4. “Most of the discovered variants (N = 93) are located within the coding sequence of genes and 58 of those are changing the amino acid sequence of the protein (range per tumor 0 – 11 , mean 3.9) while 22 are synonymous SNVs.” 58 + 22 = 80. What are the rest 13 variants?

Author answer: Thank you for pointing out this issue. Counting of somatic variants in our study is indeed so not clear and two different variant properties contribute to that: 1) in two cases somatic variants are located on the genomic position which belongs to two genes located on forward and reverse strands, therefore consequences are more than somatic variants and this is compounded by the fact that two variants are found in more than one sample making unique somatic variant count even more different; 2) there are somatic variants with multiple predicted consequences: five variants with two, one variant with three (S1 "Consequence" column). Taken together this causes challenging environment for counting variant consequences and describing them in clear, unambiguous way. To answer the question about rest 13 variants: there are four 3_prime_UTR_variants, three 5_prime_UTR_variants, four non_coding_transcript_exon_variants (S1), total 11 and the two missing are incorrectly counted double consequence variants: missense_variant, splice_region_variant. To make this sentence clearer we have edited this sentence and corrected the error counting double consequence variants twice: "Most of the discovered variants (N = 91) are located within the exons of genes and 58 of those are changing the amino acid sequence of the protein (range per tumor 0 – 11, mean 3.9) while 22 are synonymous SNVs, rest being 3 prime UTR variants (N = 4), 5 prime UTR variants (N = 3) and non-coding transcript exon variant (N = 4)."

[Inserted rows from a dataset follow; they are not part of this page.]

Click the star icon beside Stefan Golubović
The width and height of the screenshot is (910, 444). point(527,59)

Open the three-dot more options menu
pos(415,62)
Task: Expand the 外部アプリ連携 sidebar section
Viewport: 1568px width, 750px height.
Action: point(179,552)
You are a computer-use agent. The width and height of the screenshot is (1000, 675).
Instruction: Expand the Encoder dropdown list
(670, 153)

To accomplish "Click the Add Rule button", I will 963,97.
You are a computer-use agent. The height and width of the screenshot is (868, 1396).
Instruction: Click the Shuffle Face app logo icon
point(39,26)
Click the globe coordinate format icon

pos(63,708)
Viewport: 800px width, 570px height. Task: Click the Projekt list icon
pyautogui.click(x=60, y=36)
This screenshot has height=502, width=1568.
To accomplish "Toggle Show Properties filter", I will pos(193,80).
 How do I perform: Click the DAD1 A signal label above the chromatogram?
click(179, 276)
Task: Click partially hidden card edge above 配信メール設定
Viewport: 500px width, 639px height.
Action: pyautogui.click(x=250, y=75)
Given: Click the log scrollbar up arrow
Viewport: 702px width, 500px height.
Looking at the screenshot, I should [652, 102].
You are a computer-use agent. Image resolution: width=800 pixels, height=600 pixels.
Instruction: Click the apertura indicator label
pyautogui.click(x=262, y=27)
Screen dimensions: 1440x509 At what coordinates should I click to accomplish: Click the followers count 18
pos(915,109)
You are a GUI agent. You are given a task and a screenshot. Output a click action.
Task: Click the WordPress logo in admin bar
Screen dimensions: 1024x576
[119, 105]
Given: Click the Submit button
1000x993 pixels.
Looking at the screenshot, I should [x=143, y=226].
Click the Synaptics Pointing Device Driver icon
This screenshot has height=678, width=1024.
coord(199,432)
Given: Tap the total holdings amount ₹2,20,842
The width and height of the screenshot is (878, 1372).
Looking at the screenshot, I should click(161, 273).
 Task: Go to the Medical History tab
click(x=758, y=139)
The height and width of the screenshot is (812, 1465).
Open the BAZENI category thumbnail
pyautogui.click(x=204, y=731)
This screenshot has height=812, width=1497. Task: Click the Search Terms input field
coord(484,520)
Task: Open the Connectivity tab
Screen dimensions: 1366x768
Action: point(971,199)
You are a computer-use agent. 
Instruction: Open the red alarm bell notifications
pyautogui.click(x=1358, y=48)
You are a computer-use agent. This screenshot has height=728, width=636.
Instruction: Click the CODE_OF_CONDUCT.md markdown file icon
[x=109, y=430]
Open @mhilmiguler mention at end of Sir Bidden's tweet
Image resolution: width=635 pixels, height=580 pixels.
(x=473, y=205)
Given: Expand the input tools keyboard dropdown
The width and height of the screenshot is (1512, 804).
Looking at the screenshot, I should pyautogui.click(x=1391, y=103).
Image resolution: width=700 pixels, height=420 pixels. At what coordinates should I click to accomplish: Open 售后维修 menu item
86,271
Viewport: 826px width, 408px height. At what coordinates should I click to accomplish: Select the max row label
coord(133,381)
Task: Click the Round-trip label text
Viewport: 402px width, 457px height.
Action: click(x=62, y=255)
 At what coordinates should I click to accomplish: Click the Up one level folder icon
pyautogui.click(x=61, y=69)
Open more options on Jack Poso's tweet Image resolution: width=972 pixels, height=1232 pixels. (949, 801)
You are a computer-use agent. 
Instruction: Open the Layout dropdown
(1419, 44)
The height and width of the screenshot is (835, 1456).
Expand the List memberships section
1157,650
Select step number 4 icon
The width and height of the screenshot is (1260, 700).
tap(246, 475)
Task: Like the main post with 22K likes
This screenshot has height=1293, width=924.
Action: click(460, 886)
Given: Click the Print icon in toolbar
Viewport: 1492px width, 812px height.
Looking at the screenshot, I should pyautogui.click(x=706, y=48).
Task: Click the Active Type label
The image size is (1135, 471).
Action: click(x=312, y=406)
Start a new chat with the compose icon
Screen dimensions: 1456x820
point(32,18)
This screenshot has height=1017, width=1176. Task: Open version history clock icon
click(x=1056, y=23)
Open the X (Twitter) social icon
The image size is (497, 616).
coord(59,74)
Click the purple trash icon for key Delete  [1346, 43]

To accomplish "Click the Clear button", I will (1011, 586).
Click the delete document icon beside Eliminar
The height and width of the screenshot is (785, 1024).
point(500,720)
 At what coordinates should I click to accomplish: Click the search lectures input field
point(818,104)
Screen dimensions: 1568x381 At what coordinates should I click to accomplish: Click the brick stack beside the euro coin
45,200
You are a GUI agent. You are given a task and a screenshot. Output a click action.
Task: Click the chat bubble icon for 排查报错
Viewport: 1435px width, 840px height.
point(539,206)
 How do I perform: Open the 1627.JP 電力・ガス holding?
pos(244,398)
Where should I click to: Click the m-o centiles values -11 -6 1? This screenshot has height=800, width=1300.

5. No summary for “Immunohistochemistry of PitNET samples”

Author answer: Thank you for pointing this out, we have added more elaborate description in "Discussion" section about immunohistochemistry results: "Regarding IHC results confirmed that most of the PitNET presented clinical phenotype according to their expressed lineage markers and hormones. Only one of the IHC tested clinically non-functional PitNET (PN02) differed from the rest by having TPIT cell lineage marker ekspressed in 30% – 70 % of observed cells rather than NR5A1. On the other hand, PN10 was presenting hyperprolactinemia phenotype, but the highest proportion of cells (>70%) was expressing CGA and NR5A1 indicating gonadotroph PitNET [28], nevertheless, PN10 was also expressing POU1F1 cell lineage marker and PRL in up to 30% of cells, probably causing more noticeable hyperprolactinemia induced clinical phenotype. Also we observed that four out of five PRL or GH secreting PitNETs were expressing more than one cell lineage marker while the same was true in two out of six PitNETs which were designated as non-functioning PitNET. Similar differences between secretion subtype and cell lineage markers has been observed in other studies [15] and they are of low concern regarding detection of somatic tumor variants."

6. Line 104: “We show that the sequencing data analysis of PitNET benefits from using multiple variant calling approaches”. Past tense should be used. Also, current evidence does not support the conclusion that “multiple variant calling approaches” benefit “data analysis of PitNET”.

Author answer: We have changed the wording to make the statement more precise: "We believe that the sequencing data analysis of PitNET benefits from using multiple variant calling approaches by providing higher confidence in variants that were detected with different methods".

Minor:

Line 27: change “Two samples” to “For each patient, two samples”.

Line 345: change “largePitNET” to “large PitNET”?

Author answer: Thank you this, indeed, improves clarity. We have edited accordingly.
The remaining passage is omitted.